*Exercise instructions*: Please return every line of the records below word for word, leaving out the pictures.

# Data for this exercise start

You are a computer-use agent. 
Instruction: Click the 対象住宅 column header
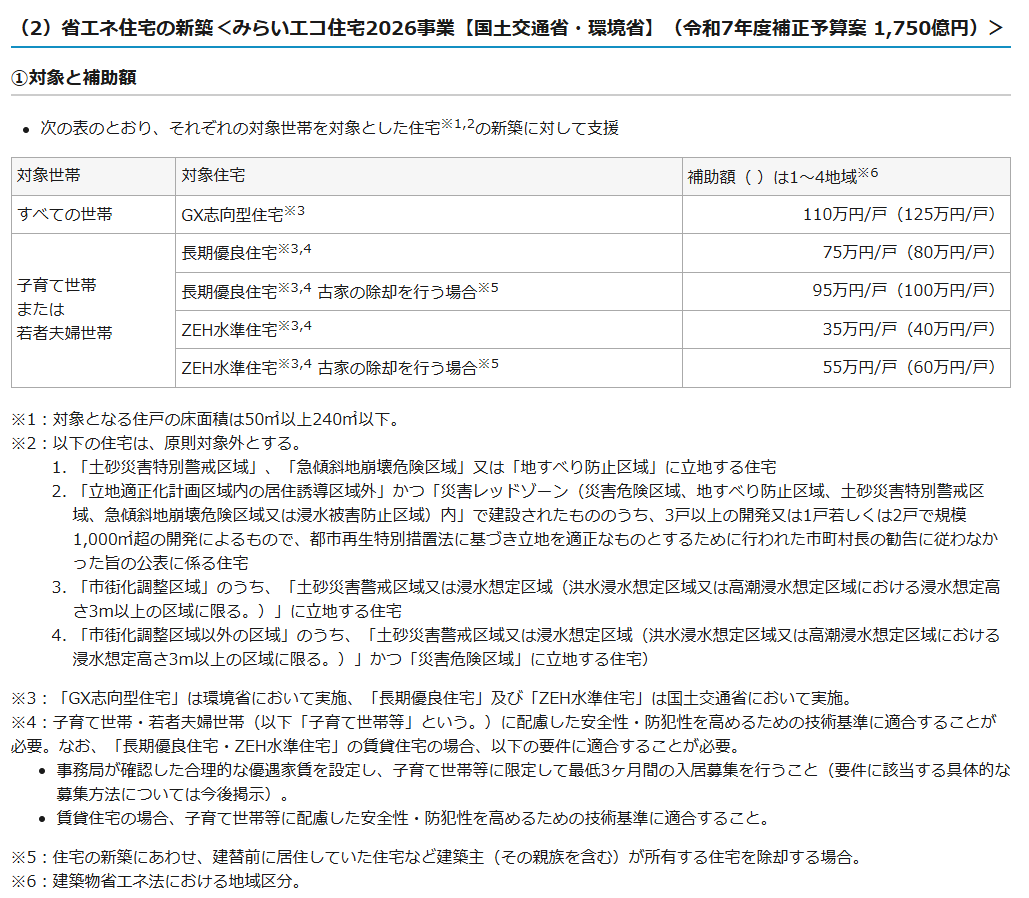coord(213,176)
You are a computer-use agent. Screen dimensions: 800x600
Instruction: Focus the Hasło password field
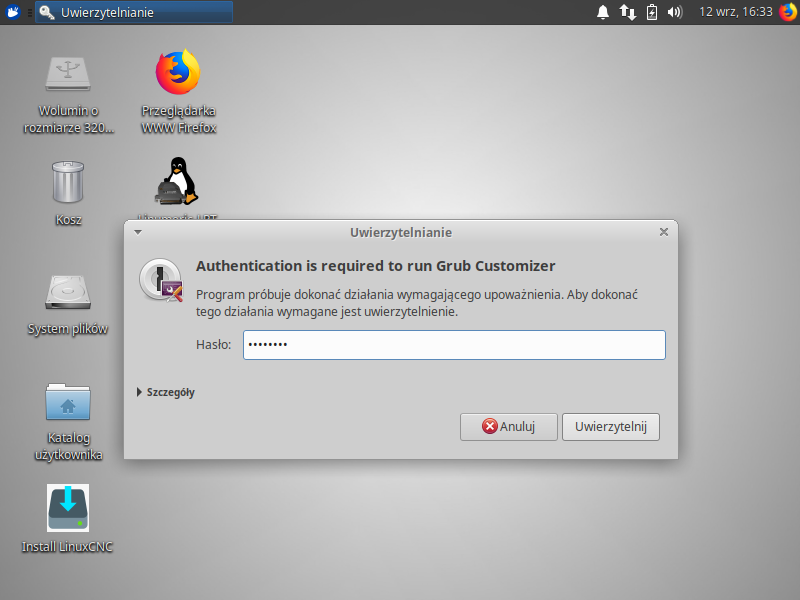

# Data for this exercise end

*Result of this task*:
You are a computer-use agent. 
Instruction: Click the 対象住宅 column header
coord(213,176)
You are a computer-use agent. Screen dimensions: 800x600
Instruction: Focus the Hasło password field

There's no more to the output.